Tomo el texto de mi novela Las increíbles vidas de Roberto Milfuegos: Cuando Roberto salió, los dos hombres permanecieron en silencio algunos minutos. Se conocían desde hacía tanto tiempo, se habían visto tantas veces, se habían contado tantas cosas que en ocasiones, estando juntos, se refugiaban en sus pensamientos, como si estuviesen solos. La naturaleza es sabia y encuentra la ocasión de derramar el más preciado de los bálsamos, el silencio, entre los seres humanos, cuando es la mejor alternativa. El médico solía decir que uno de sus dioses preferidos era Harpócrates, al que los griegos tuvieron como el dios del silencio. Hay, además, muchas clases de silencios y ser un buen connaisseur de silencios constituye uno de los más altos grados de la sabiduría humana. Porque el silencio es un producto de la cultura, como la soledad.

 En el primero de los dos casos de silencio, el protagonista fue un poeta español, Pedro Garfias, que tras nuestra guerra civil vivió parte de su destierro en un perdido castillo de Escocia. Siempre solo, iba cada día a la taberna para tomar calladamente una cerveza, porque no hablaba ni una palabra de inglés. Una noche el tabernero le rogó que se quedase y bebieron en silencio junto al fuego. Este sencillo recogimiento se convirtió en un rito. Poco a poco sus lenguas se desataron y surgieron las palabras. Garfias contaba la guerra de España, con sus terribles recuerdos, y el tabernero le escuchaba en silencio. Luego el escocés contaba sus desventuras, la historia de la mujer que lo abandonó y las hazañas de sus hijos, combatientes en otra guerra, que estaban vestidos de militares en las fotos sobre la chimenea. Ni Garfias ni el tabernero entendieron jamás una sola palabra del otro. Sin embargo, la amistad de los dos se fue acrecentando y verse cada noche y hablarse hasta casi el amanecer se hizo una necesidad. Cuando Garfias se fue a Méjico se abrazaron y lloraron. Pedro confesó después que, cuando escuchaba a su amigo, siempre tuvo la sensación de que lo comprendía. Y lo mismo podría decir, con toda seguridad, el escocés de esta historia.

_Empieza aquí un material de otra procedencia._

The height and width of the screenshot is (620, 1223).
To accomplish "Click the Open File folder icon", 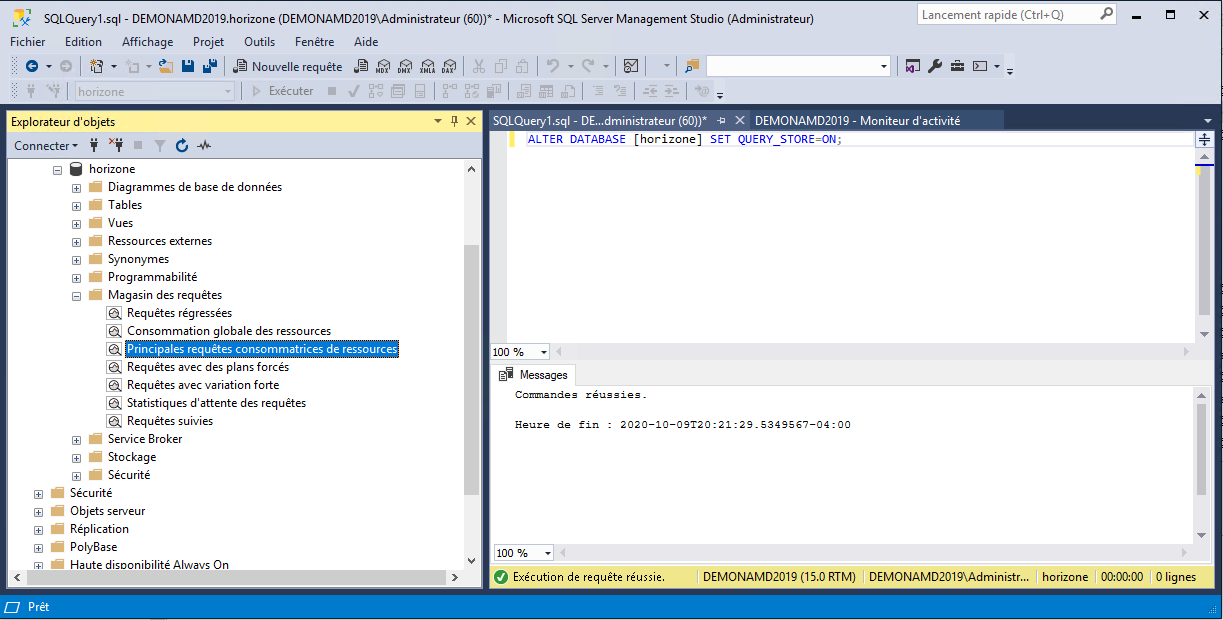I will pos(166,66).
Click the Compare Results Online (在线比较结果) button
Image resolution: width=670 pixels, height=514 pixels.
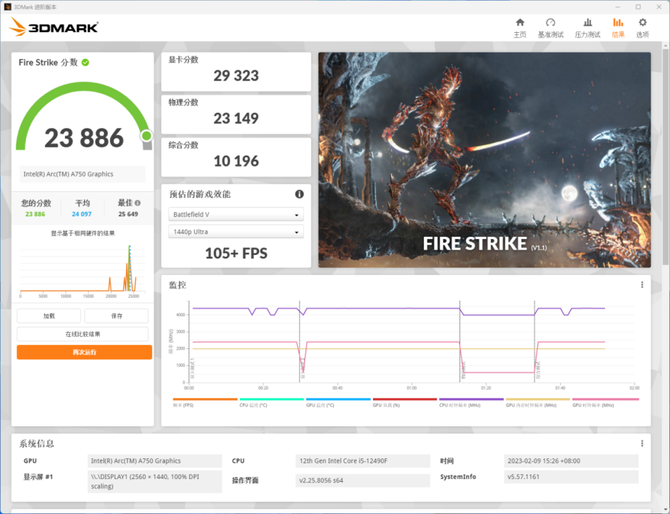point(84,334)
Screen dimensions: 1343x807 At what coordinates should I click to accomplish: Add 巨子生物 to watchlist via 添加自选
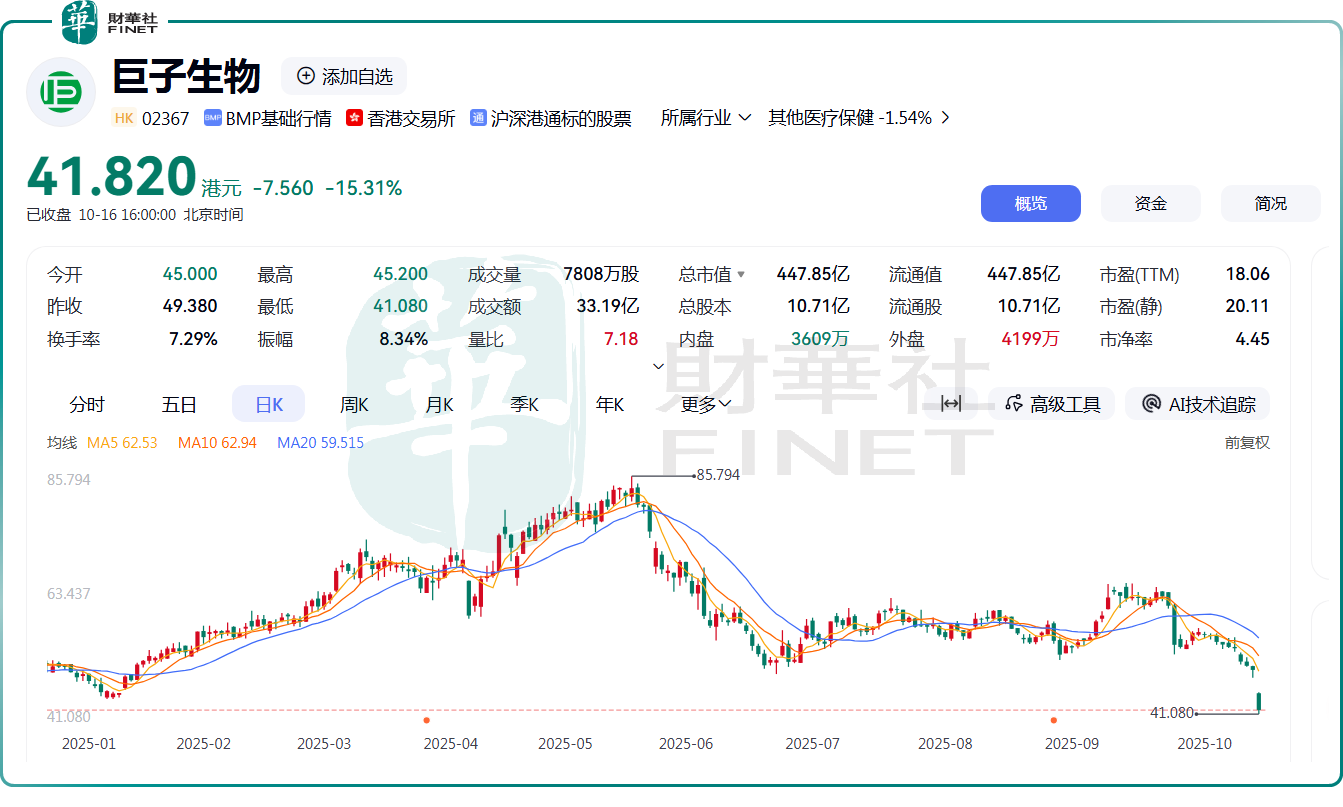[344, 76]
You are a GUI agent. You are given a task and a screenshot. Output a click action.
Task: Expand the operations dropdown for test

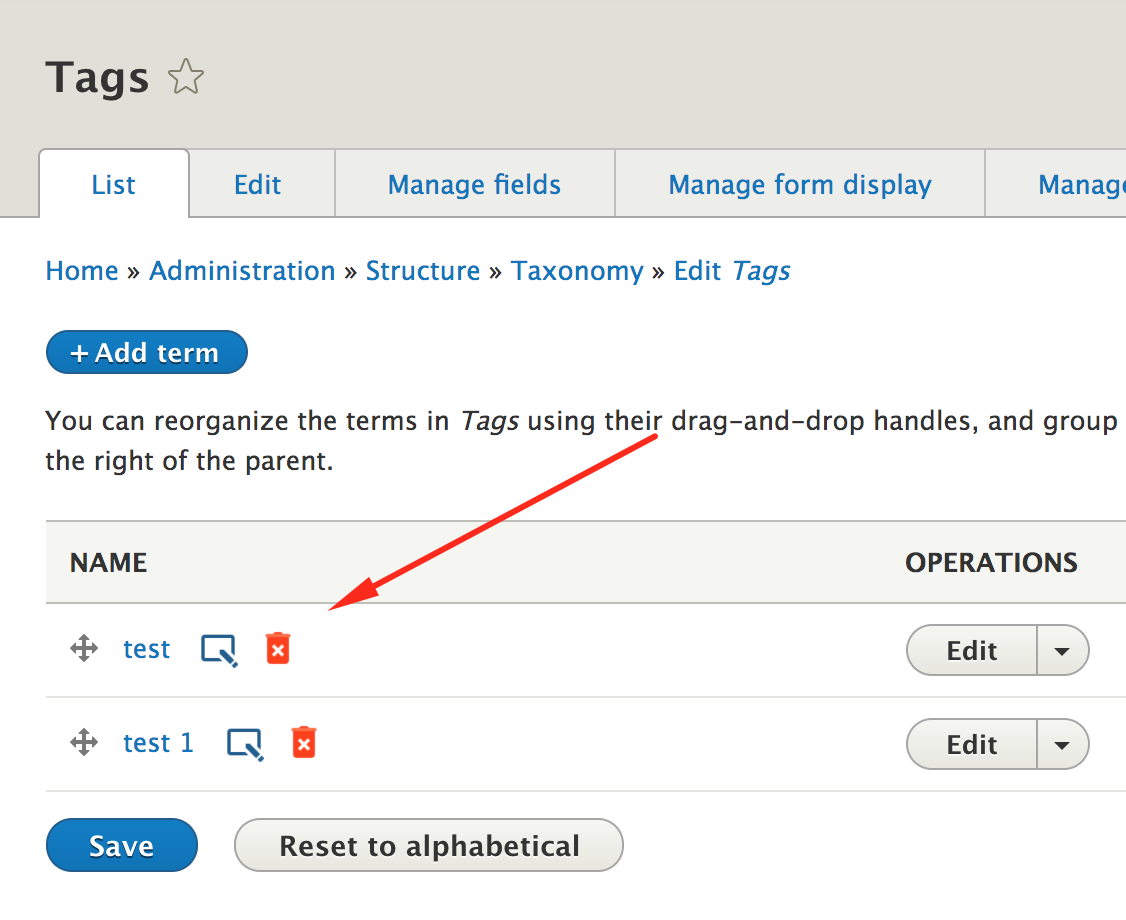[1062, 651]
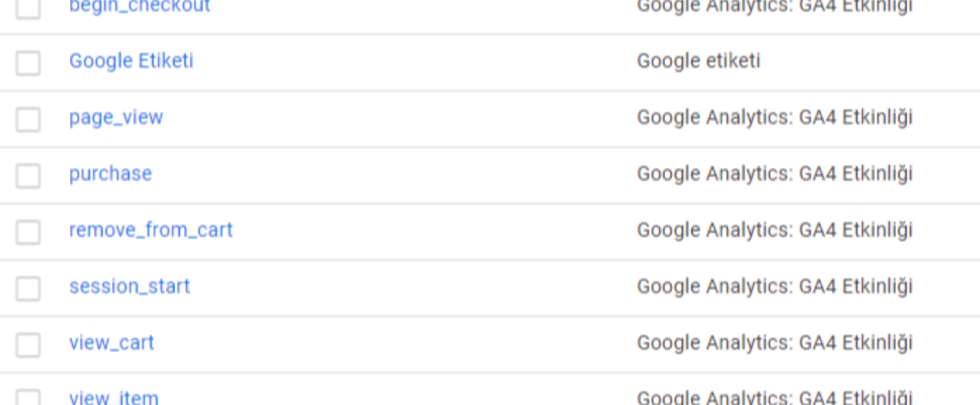Toggle the view_cart row checkbox
Viewport: 980px width, 405px height.
tap(28, 344)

El segundo caso lo resumo de un excelente relato, El pequeño Heidelberg, de Isabel Allende: “Un capitán de barco, elegante y extraño, llegó una vez a cierto lugar y pasó allí cuarenta años, bailando todos los sábados, en un sencillo salón de baile, con Niña Eloísa, una dama local, diminuta, blanda y suave, sin que se cruzaran una sola palabra en algún idioma conocido. Hasta que un día llegó una pareja de extranjeros y el capitán oyó que hablaban su idioma, las palabras de su niñez, que no había oído durante tantos años. Se dirigió a ellos y les pidió con premura algo. Los extranjeros tradujeron su recado en un pasable inglés, que el dueño del local repitió en español a la frágil anciana: Niña Eloísa, pregunta el capitán que si quiere casarse con él. ¿No es un poco precipitado?, musitó ella. El capitán, explicaron los extranjeros, dice que ha esperado cuarenta años para decírselo y que no podría esperar hasta que se presente de nuevo alguien que hable su idioma. Dice que, por favor, le conteste ahora”.

El capitán pensó, sin duda, que no podía declararse a nadie, si no era en su idioma materno, aunque fuera a través de intérpretes, y esperó pacientemente la ocasión. Luego no quiso perder la oportunidad, cuando al fin se presentó. Lógico, ¿no?

Lector, te he mostrado tres ejemplos, de irrealidad progresiva, de mundos en los que habitaba el silencio. Mundos tiernos, teñidos de soledad, candor e inocencia. Mundos que quizá no todos hayan existido en realidad. Pero, ¿a quién le importa eso? A mí, no. ¿Te importa a ti?